The reasoning is particularly useful for:

Debugging: Understanding why the simulator isn’t reaching the goal
Validation: Ensuring the simulator is behaving realistically
Analysis: Identifying patterns in how users respond to agent behavior

Advanced Usage

Custom System Prompts

custom_prompt = """
You are simulating a user with the following profile:
{actor_profile}

Guidelines:
- Be concise and direct
- Ask clarifying questions when needed
- Express satisfaction when goals are met
- Include <stop/> when your goal is achieved
"""

user_sim = ActorSimulator.from_case_for_user_simulator(
    case=case,
    system_prompt_template=custom_prompt,
    max_turns=10
)

Adding Custom Tools

from strands import tool

@tool
def check_order_status(order_id: str) -> str:
    """Check the status of an order."""
    return f"Order {order_id} is in transit"

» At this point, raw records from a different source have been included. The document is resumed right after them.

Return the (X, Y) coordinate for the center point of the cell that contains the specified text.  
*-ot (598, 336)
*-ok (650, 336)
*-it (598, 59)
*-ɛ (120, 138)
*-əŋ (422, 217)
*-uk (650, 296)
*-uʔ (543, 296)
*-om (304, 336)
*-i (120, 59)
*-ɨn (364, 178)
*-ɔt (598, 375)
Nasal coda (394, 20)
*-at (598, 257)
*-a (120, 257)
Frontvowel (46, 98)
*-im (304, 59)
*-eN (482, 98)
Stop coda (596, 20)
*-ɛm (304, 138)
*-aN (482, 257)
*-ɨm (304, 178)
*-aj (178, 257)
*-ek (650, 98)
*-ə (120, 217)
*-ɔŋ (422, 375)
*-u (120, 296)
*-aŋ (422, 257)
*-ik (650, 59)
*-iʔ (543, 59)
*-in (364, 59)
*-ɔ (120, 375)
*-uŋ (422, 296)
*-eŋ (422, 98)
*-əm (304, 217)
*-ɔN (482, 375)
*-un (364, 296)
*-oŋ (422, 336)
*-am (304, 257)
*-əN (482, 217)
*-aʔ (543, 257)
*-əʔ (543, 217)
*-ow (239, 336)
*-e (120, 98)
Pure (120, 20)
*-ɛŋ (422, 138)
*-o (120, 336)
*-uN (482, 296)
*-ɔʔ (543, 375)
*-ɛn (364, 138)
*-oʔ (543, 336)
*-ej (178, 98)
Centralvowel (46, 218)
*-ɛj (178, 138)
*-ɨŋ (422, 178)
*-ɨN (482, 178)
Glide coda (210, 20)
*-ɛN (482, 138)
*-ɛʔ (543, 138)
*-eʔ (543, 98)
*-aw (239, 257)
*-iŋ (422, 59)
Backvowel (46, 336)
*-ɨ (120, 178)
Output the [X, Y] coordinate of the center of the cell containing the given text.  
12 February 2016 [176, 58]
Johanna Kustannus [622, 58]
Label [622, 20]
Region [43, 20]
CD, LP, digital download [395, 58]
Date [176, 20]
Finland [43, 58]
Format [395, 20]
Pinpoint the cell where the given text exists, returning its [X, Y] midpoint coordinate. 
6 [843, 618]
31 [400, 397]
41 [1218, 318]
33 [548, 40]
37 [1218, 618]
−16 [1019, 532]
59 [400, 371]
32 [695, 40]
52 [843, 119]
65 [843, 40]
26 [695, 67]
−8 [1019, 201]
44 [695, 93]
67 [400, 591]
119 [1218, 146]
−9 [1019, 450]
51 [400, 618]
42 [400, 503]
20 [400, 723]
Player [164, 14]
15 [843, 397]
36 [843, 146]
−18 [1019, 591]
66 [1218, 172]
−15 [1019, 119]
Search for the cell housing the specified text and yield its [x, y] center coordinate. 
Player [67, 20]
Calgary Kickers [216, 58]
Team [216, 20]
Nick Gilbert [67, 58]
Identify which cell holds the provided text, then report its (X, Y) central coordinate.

user_sim = ActorSimulator.from_case_for_user_simulator(
    case=case,
    tools=[check_order_status],  # Additional tools for the simulator
    max_turns=10
)

Different Model for Simulation

user_sim = ActorSimulator.from_case_for_user_simulator(
    case=case,
    model="anthropic.claude-3-5-sonnet-20241022-v2:0",  # Specific model
    max_turns=10
)

Complete Example: Customer Service Evaluation

from strands import Agent
from strands_evals import Case, Experiment, ActorSimulator
from strands_evals.evaluators import HelpfulnessEvaluator, GoalSuccessRateEvaluator
from strands_evals.mappers import StrandsInMemorySessionMapper
from strands_evals.telemetry import StrandsEvalsTelemetry

# Setup telemetry
telemetry = StrandsEvalsTelemetry().setup_in_memory_exporter()
memory_exporter = telemetry.in_memory_exporter

def customer_service_task(case: Case) -> dict:
    """Simulate customer service interaction."""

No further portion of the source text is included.